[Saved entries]
···
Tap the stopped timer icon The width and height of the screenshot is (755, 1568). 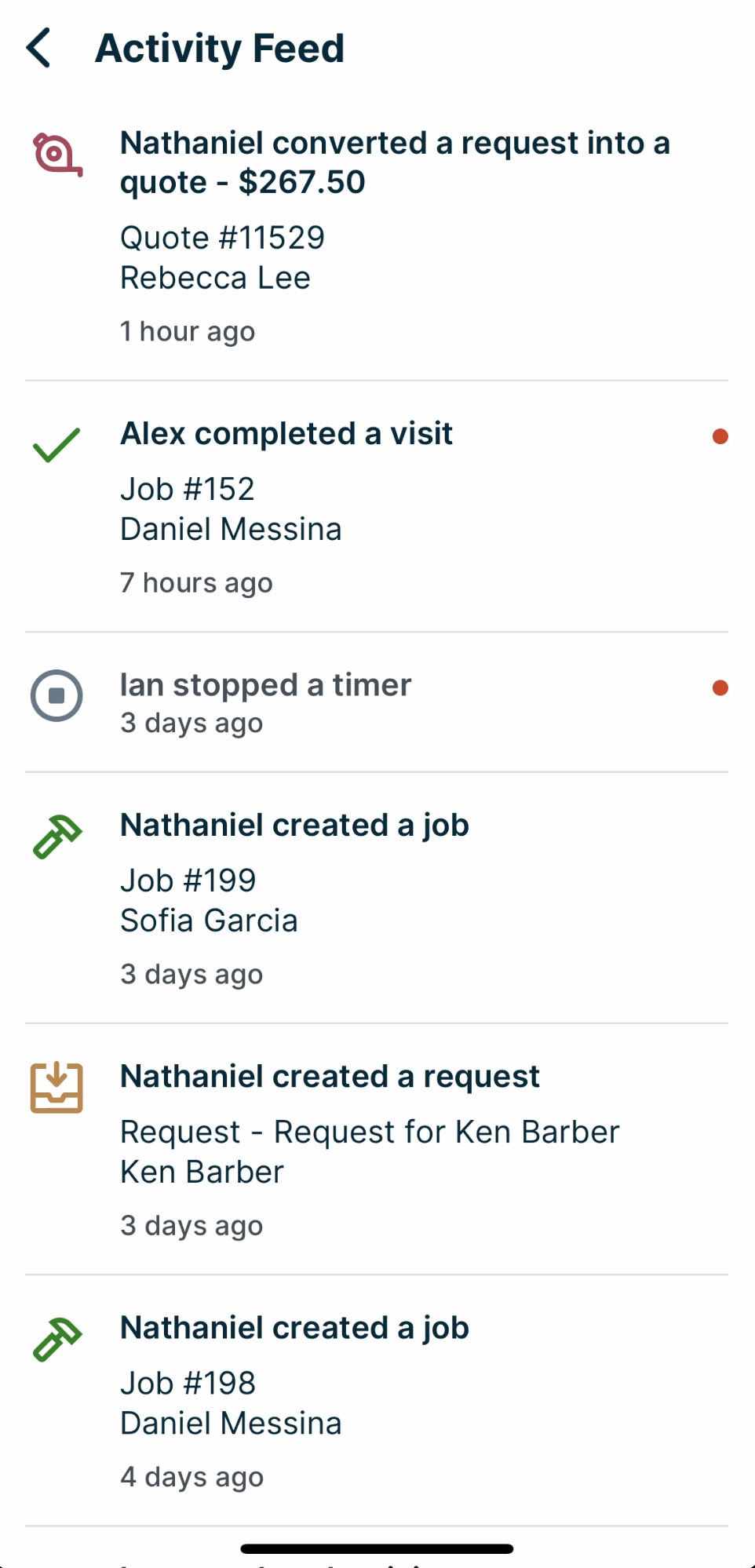(x=57, y=695)
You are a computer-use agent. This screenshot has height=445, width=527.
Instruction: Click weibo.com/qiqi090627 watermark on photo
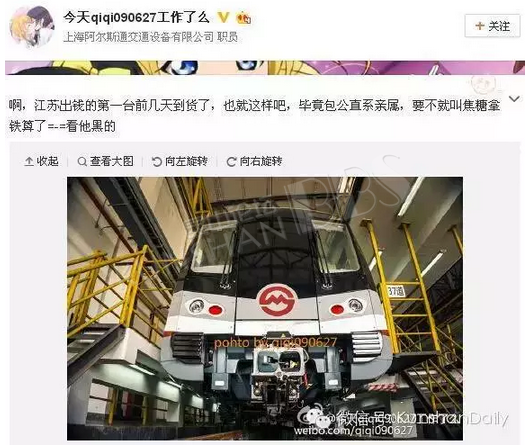[x=353, y=431]

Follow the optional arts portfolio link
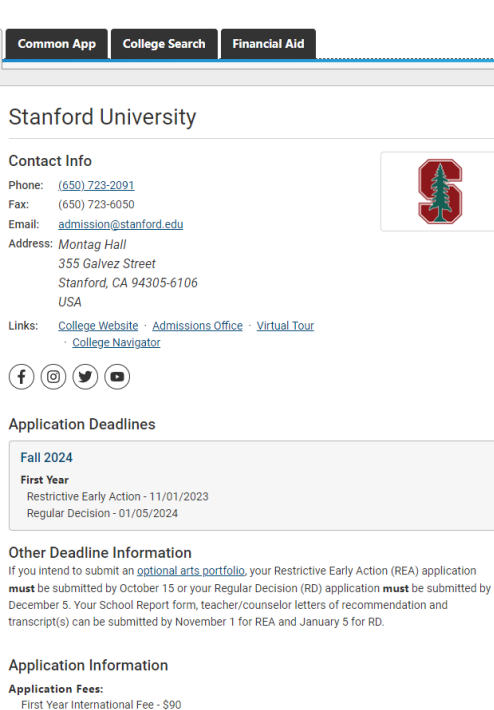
···
**YOUR ASSIGNMENT**
From the line that contains "You are a computer-use" to the final line of the entries, reproduce every line exactly, both ends included. Leave out all pictures.

**FINAL ANSWER**
You are a computer-use agent. This screenshot has height=445, width=527.
Instruction: Click weibo.com/qiqi090627 watermark on photo
[x=353, y=431]

Follow the optional arts portfolio link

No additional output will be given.